WordPress Permissions on Ubuntu Linux

Harden WordPress or Problems with WordPress Permissions?

chown [username]:www-data

find /var/www/html/DOMAIN -type d -exec chmod 755 {} \;
find /var/www/html/DOMAIN -type f -exec chmod 644 {} \;

chmod 440 /var/www/html/DOMAIN/*.php
chmod 450 -R /var/www/html/DOMAIN/wp-admin
chmod 450 -R /var/www/html/DOMAIN/wp-includes
chmod 440 /var/www/html/DOMAIN/.htaccess
chmod 766 /var/www/html/DOMAIN/sitemap.*
chmod 770 -R /var/www/html/DOMAIN/wp-content/uploads
chmod 770 -R /var/www/html/DOMAIN/wp-content/upgrade
chmod 750 -R /var/www/html/DOMAIN/wp-content/plugins

This is very strong security that is derived from the WordPress Codex, then enhanced until WordPress won’t work, then backed off. You may have some odd plugin behavior to deal with, usually due to the 450 on some directories. And your particular LAMP setup will determine where you need to loosen up permissions some.

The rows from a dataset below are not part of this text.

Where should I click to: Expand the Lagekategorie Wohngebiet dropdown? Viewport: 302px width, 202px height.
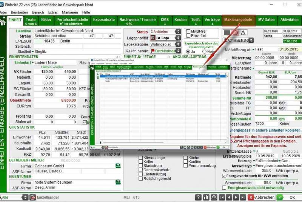click(178, 44)
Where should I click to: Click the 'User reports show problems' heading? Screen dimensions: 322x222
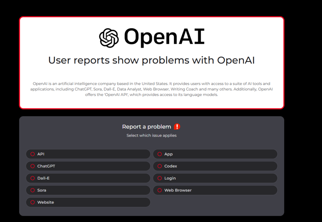[x=151, y=60]
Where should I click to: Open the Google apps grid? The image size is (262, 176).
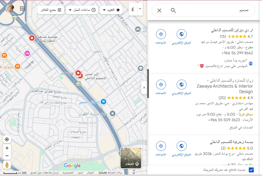click(x=22, y=8)
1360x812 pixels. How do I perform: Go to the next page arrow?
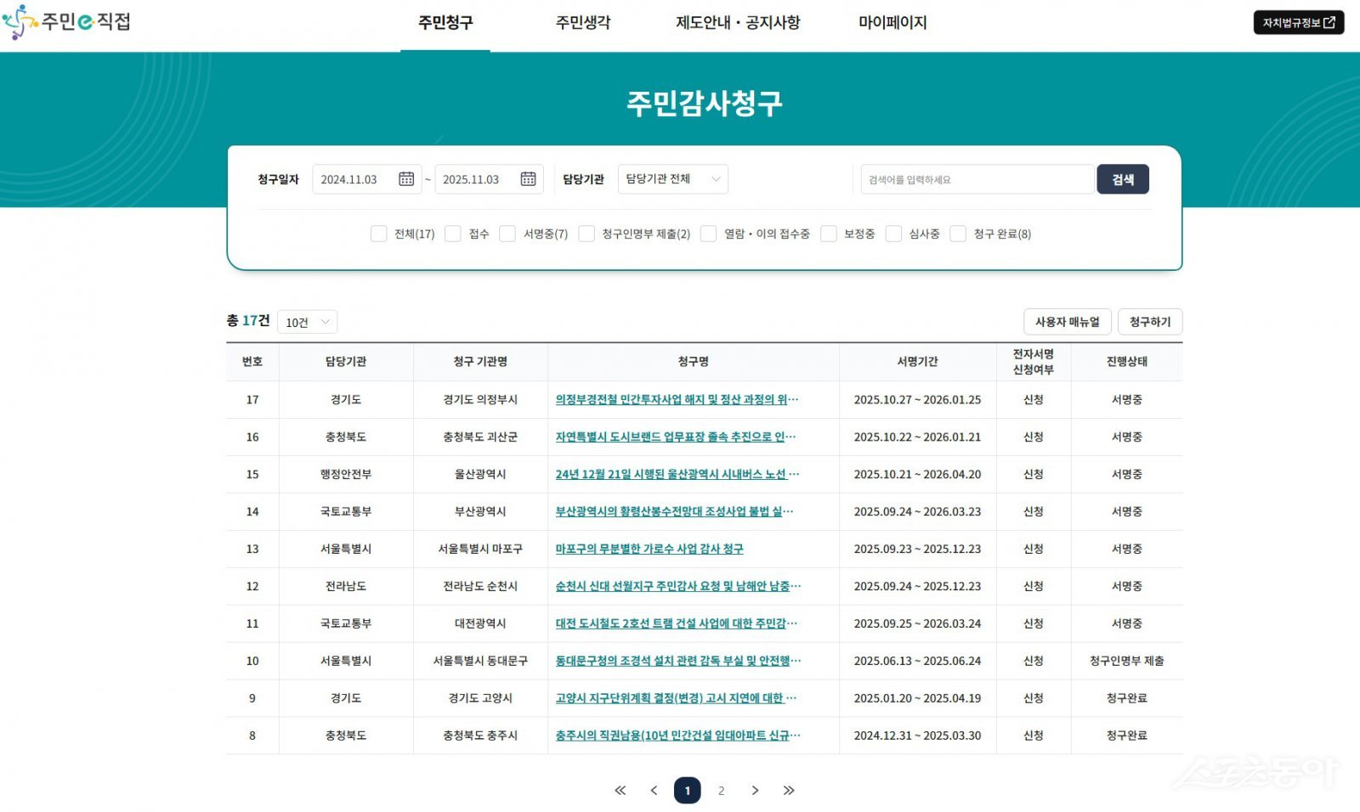[x=755, y=790]
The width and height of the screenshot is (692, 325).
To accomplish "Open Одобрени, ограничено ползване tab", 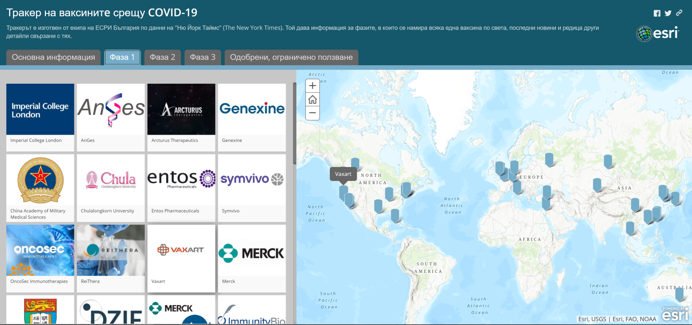I will click(291, 58).
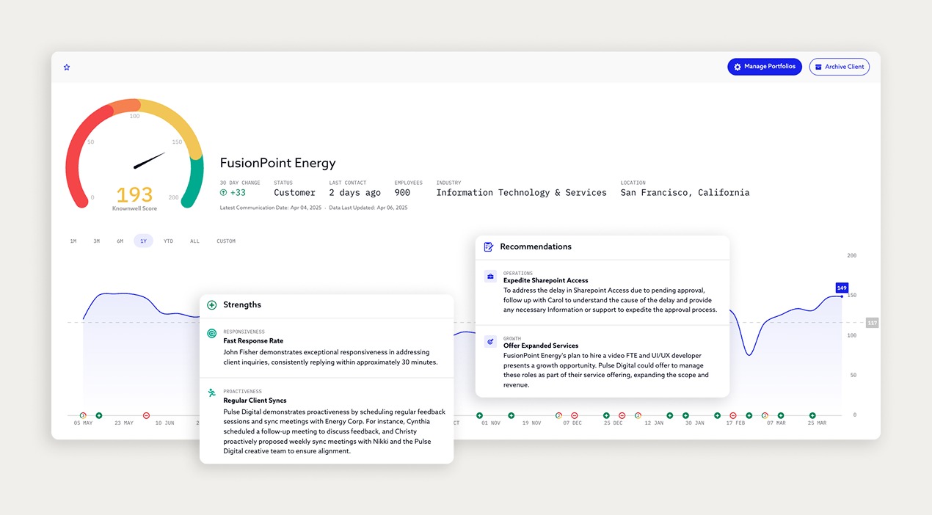The height and width of the screenshot is (515, 932).
Task: Click the Operations briefcase icon
Action: click(x=490, y=277)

Derived from WordPress Codex

http://codex.wordpress.org/Changing_File_Permissions

4 – R – Read – Allowed to read files
2 – W – Write – Allowed to write/modify files
1 – X – eXecute – Read/write/delete/modify/directory

All files should be owned and writable by your user account.

chown [username]:www-data

Any file that needs write access from WordPress should be owned or group-owned by the user account used by WordPress.

Any file that needs write access from WordPress should be group-owned by the web server; usually www-data

The root / WordPress directory and files should be writable only by your user account, except .htaccess and sitemap.* if you want WordPress to automatically update those files for you. I do not let WordPress rewrite .htaccess after its been hardened. So beware installing any plugins that require write access to .htaccess will complain. You can manually (temporarily) make .htaccess writable.

WordPress /wp-admin administration directory and files should be writable only by your user account.

WordPress /wp-includes application directory and files should be writable only by your user account.

User content /wp-content is intended to be completely writable by all owner/user, group, and public. But there are some files prone to hacks that I harden. For example all index.php may be set to 440, but experimentation is the only way to be sure regarding any hardening of /wp-content

chmod 440 -R /var/www/html/DOMAIN/wp-content/index.php

If WordPress is running as the FTP account, that account needs to have write access, i.e., be the owner of the files, or belong to a group that has write access. In the latter case, that would mean permissions are set more permissively than default (for example, 775 rather than 755 for folders, and 664 instead of 644). All files should be owned by your user (ftp) account on your web server, and should be writable by that account. On shared hosts, files should never be owned by the webserver process itself (sometimes this is www, or apache, or nobody user)

FTP is the leak link in WordPress security

I do not run FTP on my servers and instead use Rsync. How to install Rsync on Ubuntu Its more work maintaining Worpress this way, but compared to the work involved in recovering from a hack, its nothing (or well worth the hassle).